# Pirate themed Food



## chef david

I am looking for recipes that fit a pirates theme. it is for a big party and i would like some new and creative ideas. thanx the management


----------



## shel

Google is your friend:

http://www.menvafan.net/pirat/food.html
Recipes - Pirate Food
Pirate Theme Birthday Party Games, Food
Pirate_Food

Shel


----------



## shroomgirl

try submitting this in the pro catering thread you may have more luck.


----------



## cookie jim

Chef David; I just looked at Shels sites and there are great recipies with the name Pirate food. Nice going Shel. I suggest that Pirates had salted fish, lemons/limes and coconuts so one idea that came to mind is fish broiled on a plank with a cold slice of lemon or lime butter log, add parlsey to the log mix and placed on top of the fish for presentation at serving time Another would be carribean coconut shrimp. I used packaged pancake mix. dippiing butterflied shrimp in a light pancake mix batter shaking off excess, place shrimp on a pan with coconut and put coconut on the top and pat down gently. stack in layers on wax paper or parchment. Melt butter in a large pan or rondo,addiing curry,cook curry till fragerant, Saute shrimp golden brown turning only once. tongs or a thin fish spatula are best to handle shrimp. plate 3 pieces per small plate and serve a mixture 50% orange marmalade and 50% horseraddish in the center of the plate. add a quarter slice orange in the center of sauce mixture. Have a great event...cook cookiin...cooke


----------



## shel

Put a patch over the fish eye .... Har!

Shel


----------



## cat man

Go to Ted Readers website and check out some of his recipes.
Welcome to TedReader.com

He is the master of plank cooking styles....and if the word PLANK is not syonymous with Pirates, I don't know what is.

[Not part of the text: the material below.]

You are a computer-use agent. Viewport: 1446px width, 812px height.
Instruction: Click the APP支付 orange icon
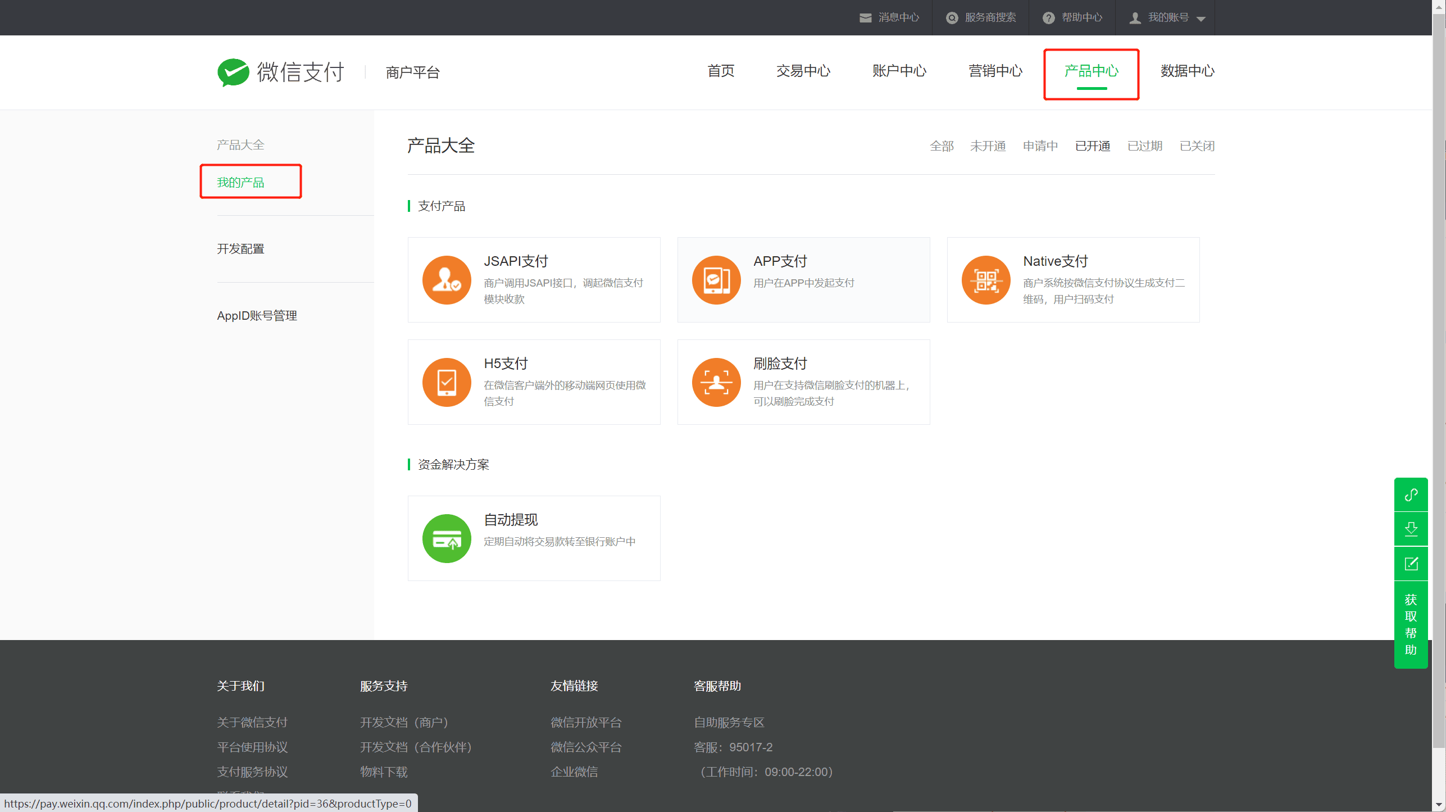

You could play with menu wording all day long with this one

Cat Man


----------



## kuan

Perhaps you could serve crabbie patties a la Spongebob. 

Seriously I think nautical themed is fine, with a few pirate innuendos thrown in for good measure.


----------



## mattfin

If you don't serve a salad made from ARRRRRRRugula, you are totally missing the boat.

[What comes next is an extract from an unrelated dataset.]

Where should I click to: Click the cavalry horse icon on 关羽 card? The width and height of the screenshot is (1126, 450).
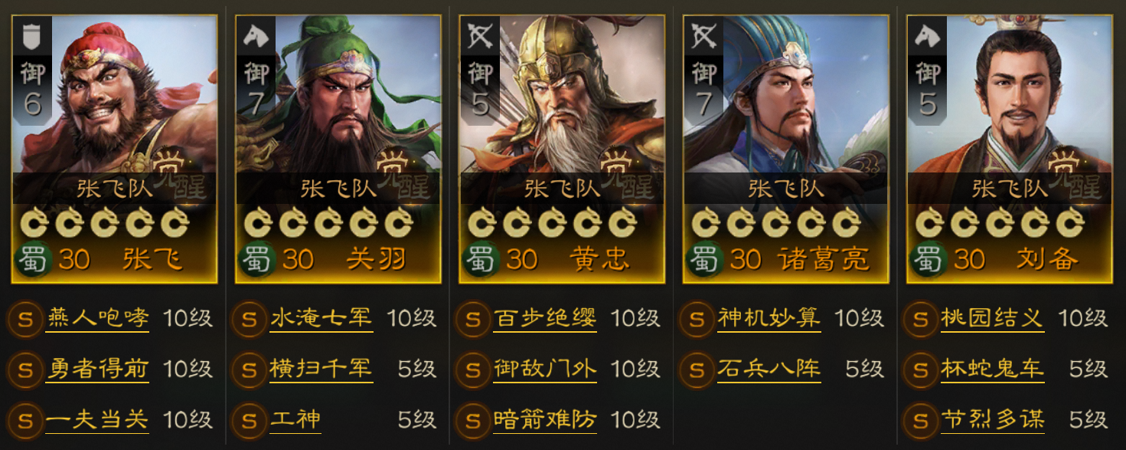coord(256,34)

Wow, two puns for the price of one. 

Yes, even I am ashamed of that.


----------



## devilnuts

Pirates, like all mariners of the time would pick up food wherever they stopped. Lots of local fruits and veggies, Coffee, fish and wheat were all common. 

Salted pork was also a favorite of the time. 

Rum was added to the water supply oftentimes, as it was believed at the time to fight off scurvy and keep the crew healthy. Port wine is a must!


----------



## osirus

sounds to me like a oportunity for a clam bake a melange of seafood steamed together, the east coast luau, your definately gonna have to have some grog you know the liquor drink fortified with citrus to prevent Scurvvey.


----------